Should You Be Sharpening Your Hooks More?

12 comments / Posted on / by


Dr. Slick handheld diamond hook sharpener. Photo: Louis Cahill

Casting all day long, searching for that beast of a brown. I’m giving it everything I’ve got.

I know that’s what it’s going to take if I want a decent shot at landing a big mature brown trout. I’m looking for a 20 plus-incher and they never come easy. And where I live, you’re lucky to get a few opportunities at legitimate wild brown trout of this caliber all year long. We’re approaching a bend that’s known for holding butter slabs and I present a perfect cast right against the deep undercut bank. The retrieve begins, strip strip, pause…, strip strip, pause. Without any warning my six-inch articulated sculpin gets slammed and my fly rod just about comes out of my hands. It’s just been devoured by something very big, and I think it’s what I’ve been looking for. I set the hook hard and my rod bends as the fish breaks the surface thrashing violently, shades of butter are spotted. “It’s a brown!” I yell, but two strips and two head shakes later my fly pulls loose and the beast swims away. My prized catch is lost. I strip in my fly and check my hook point and its dull as hell. The hook point is bent over. If only I would have taken the time to check my hook point after I jabbed into that log downstream, fifteen minutes ago. I’m sure I would have noticed immediately the poor condition of the hook point. Too late now, my dream fish is gone and I end the day failing to hook into another big brown, despite doing everything in my power to make up for my prior mistake. Have you made this poor decision before? You now know I sure as hell have. Don’t follow my lead on this one folks.

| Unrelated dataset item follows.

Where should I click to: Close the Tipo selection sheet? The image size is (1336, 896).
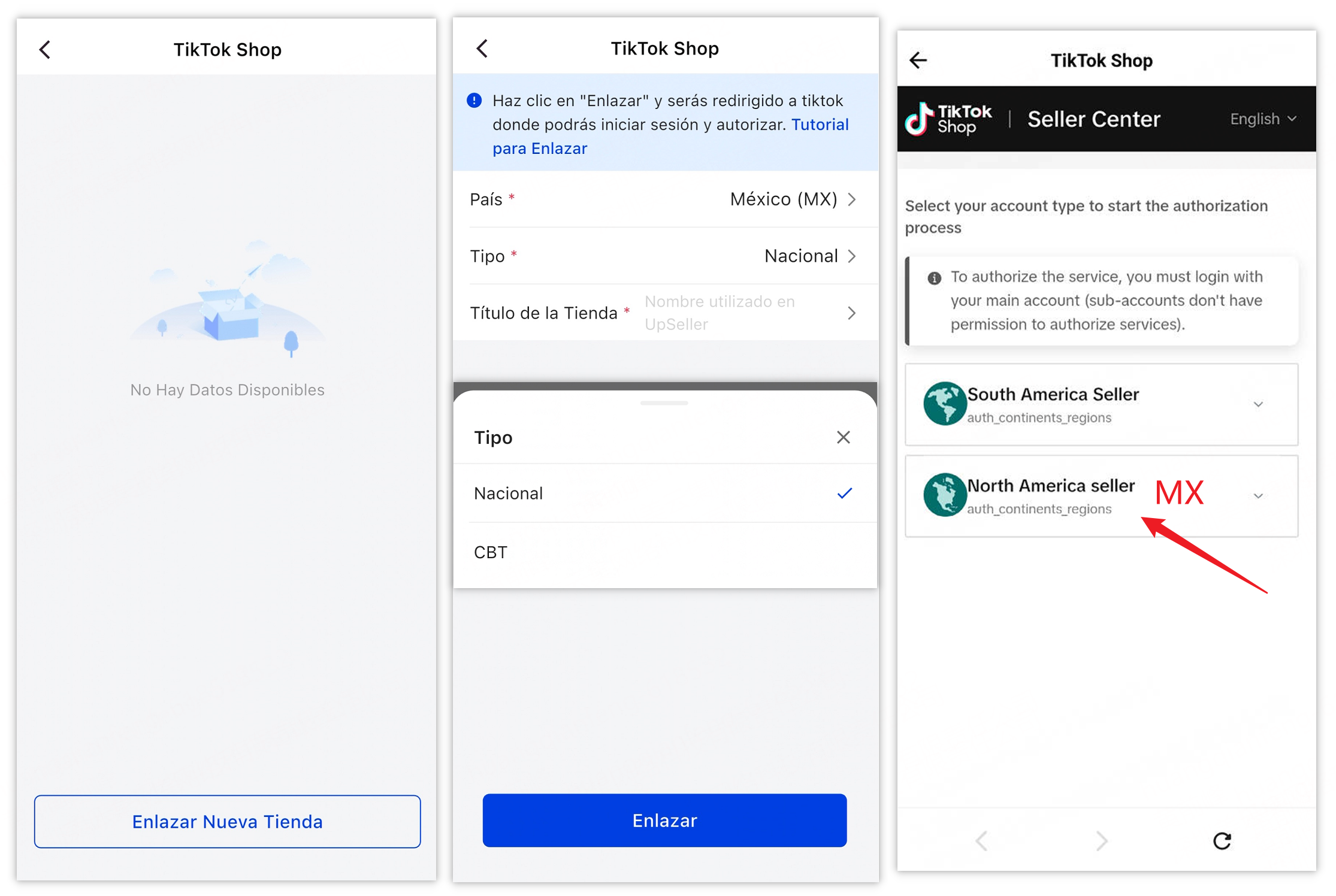pos(843,438)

It’s easy to overlook the little things when we’re out fly fishing. Unfortunately, it’s usually the little things that turn out to bite us in the ass, keeping us from finding success. Not only that, but the importance of these little things in our fly fishing are rarely brought up in conversation. When streamer fishing, it’s critical to regularly check and sharpen your hooks throughout the day. They don’t penetrate nearly as easy as our tiny nymphs and dry flies do. Keeping a hook sharpener handy is a must, especially when you’re planning on streamer fishing. All it takes to dull a hook is bumping the rocks on the bottom of the river a few times during your retrieve or sticking it in wood, and your sharp hook will quickly become dull. I’ve learned my lesson and I’ve got a brand new hook sharpener in my pack. Get the habit of touching up your streamer hooks every now and then, and you’ll always be fishing a sharp hook.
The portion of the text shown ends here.